■ TASK BRIEF
Nothing in the entries should be altered. Write them out in full.

■ DATA LISTING

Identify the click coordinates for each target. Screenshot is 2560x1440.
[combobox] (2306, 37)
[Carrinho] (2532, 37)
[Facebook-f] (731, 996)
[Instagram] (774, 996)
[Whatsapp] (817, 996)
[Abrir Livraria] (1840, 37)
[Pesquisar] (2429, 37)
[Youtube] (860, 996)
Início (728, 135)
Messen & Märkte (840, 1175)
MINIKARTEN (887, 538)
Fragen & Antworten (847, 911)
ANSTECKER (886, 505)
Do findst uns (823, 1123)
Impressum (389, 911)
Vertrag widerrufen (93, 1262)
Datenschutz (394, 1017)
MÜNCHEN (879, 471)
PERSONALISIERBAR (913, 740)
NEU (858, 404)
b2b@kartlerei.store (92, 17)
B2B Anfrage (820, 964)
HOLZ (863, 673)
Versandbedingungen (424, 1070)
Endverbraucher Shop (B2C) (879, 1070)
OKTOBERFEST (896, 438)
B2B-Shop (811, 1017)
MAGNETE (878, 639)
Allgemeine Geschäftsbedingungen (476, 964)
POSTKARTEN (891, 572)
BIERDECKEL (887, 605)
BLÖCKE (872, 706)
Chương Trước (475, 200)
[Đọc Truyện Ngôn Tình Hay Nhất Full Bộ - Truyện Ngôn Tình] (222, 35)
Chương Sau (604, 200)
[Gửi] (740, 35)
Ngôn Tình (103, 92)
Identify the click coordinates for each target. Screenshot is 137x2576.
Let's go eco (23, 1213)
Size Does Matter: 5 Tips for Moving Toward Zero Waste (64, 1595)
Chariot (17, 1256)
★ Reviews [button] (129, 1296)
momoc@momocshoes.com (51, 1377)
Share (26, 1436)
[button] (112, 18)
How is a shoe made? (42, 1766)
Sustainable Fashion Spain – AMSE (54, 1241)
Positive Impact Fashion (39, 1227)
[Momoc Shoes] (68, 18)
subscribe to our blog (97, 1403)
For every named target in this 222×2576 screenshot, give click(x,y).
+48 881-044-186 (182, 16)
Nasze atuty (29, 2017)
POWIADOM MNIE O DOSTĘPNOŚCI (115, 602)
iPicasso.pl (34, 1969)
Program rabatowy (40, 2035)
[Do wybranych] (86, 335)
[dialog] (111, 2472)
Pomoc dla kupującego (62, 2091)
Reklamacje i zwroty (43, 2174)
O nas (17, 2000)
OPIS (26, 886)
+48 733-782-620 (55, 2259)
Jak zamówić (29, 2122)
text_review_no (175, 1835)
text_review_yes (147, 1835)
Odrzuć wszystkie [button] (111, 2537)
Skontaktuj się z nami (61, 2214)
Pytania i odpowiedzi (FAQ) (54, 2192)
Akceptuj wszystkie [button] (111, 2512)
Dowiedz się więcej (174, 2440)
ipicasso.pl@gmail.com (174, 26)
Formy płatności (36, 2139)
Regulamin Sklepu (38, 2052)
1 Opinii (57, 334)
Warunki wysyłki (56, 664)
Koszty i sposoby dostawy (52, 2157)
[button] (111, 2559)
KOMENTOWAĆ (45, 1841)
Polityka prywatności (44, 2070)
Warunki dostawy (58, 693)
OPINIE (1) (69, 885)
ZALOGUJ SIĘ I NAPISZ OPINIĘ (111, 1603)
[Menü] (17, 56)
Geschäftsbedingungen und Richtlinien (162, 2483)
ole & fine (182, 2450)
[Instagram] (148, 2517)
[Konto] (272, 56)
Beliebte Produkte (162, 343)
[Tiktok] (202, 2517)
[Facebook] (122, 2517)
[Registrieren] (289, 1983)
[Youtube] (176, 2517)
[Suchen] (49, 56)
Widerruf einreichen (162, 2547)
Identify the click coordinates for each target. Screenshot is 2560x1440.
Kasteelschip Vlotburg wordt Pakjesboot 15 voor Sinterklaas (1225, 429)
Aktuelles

■ ANSWER FOR THIS EXERCISE
Identify the click coordinates for each target. Screenshot is 2560x1440.
[combobox] (2306, 37)
[Carrinho] (2532, 37)
[Facebook-f] (731, 996)
[Instagram] (774, 996)
[Whatsapp] (817, 996)
[Abrir Livraria] (1840, 37)
[Pesquisar] (2429, 37)
[Youtube] (860, 996)
Início (728, 135)
Messen & Märkte (840, 1175)
MINIKARTEN (887, 538)
Fragen & Antworten (847, 911)
ANSTECKER (886, 505)
Do findst uns (823, 1123)
Impressum (389, 911)
Vertrag widerrufen (93, 1262)
Datenschutz (394, 1017)
MÜNCHEN (879, 471)
PERSONALISIERBAR (913, 740)
NEU (858, 404)
b2b@kartlerei.store (92, 17)
B2B Anfrage (820, 964)
HOLZ (863, 673)
Versandbedingungen (424, 1070)
Endverbraucher Shop (B2C) (879, 1070)
OKTOBERFEST (896, 438)
B2B-Shop (811, 1017)
MAGNETE (878, 639)
Allgemeine Geschäftsbedingungen (476, 964)
POSTKARTEN (891, 572)
BIERDECKEL (887, 605)
BLÖCKE (872, 706)
Chương Trước (475, 200)
[Đọc Truyện Ngôn Tình Hay Nhất Full Bộ - Truyện Ngôn Tình] (222, 35)
Chương Sau (604, 200)
[Gửi] (740, 35)
Ngôn Tình (103, 92)
Identify the click coordinates for each target. Screenshot is 137x2576.
Let's go eco (23, 1213)
Size Does Matter: 5 Tips for Moving Toward Zero Waste (64, 1595)
Chariot (17, 1256)
★ Reviews [button] (129, 1296)
momoc@momocshoes.com (51, 1377)
Share (26, 1436)
[button] (112, 18)
How is a shoe made? (42, 1766)
Sustainable Fashion Spain – AMSE (54, 1241)
Positive Impact Fashion (39, 1227)
[Momoc Shoes] (68, 18)
subscribe to our blog (97, 1403)
For every named target in this 222×2576 screenshot, give click(x,y).
+48 881-044-186 (182, 16)
Nasze atuty (29, 2017)
POWIADOM MNIE O DOSTĘPNOŚCI (115, 602)
iPicasso.pl (34, 1969)
Program rabatowy (40, 2035)
[Do wybranych] (86, 335)
[dialog] (111, 2472)
Pomoc dla kupującego (62, 2091)
Reklamacje i zwroty (43, 2174)
O nas (17, 2000)
OPIS (26, 886)
+48 733-782-620 (55, 2259)
Jak zamówić (29, 2122)
text_review_no (175, 1835)
text_review_yes (147, 1835)
Odrzuć wszystkie [button] (111, 2537)
Skontaktuj się z nami (61, 2214)
Pytania i odpowiedzi (FAQ) (54, 2192)
Akceptuj wszystkie [button] (111, 2512)
Dowiedz się więcej (174, 2440)
ipicasso.pl@gmail.com (174, 26)
Formy płatności (36, 2139)
Regulamin Sklepu (38, 2052)
1 Opinii (57, 334)
Warunki wysyłki (56, 664)
Koszty i sposoby dostawy (52, 2157)
[button] (111, 2559)
KOMENTOWAĆ (45, 1841)
Polityka prywatności (44, 2070)
Warunki dostawy (58, 693)
OPINIE (1) (69, 885)
ZALOGUJ SIĘ I NAPISZ OPINIĘ (111, 1603)
[Menü] (17, 56)
Geschäftsbedingungen und Richtlinien (162, 2483)
ole & fine (182, 2450)
[Instagram] (148, 2517)
[Konto] (272, 56)
Beliebte Produkte (162, 343)
[Tiktok] (202, 2517)
[Facebook] (122, 2517)
[Registrieren] (289, 1983)
[Youtube] (176, 2517)
[Suchen] (49, 56)
Widerruf einreichen (162, 2547)
Identify the click coordinates for each target. Screenshot is 2560x1440.
Kasteelschip Vlotburg wordt Pakjesboot 15 voor Sinterklaas (1225, 429)
Aktuelles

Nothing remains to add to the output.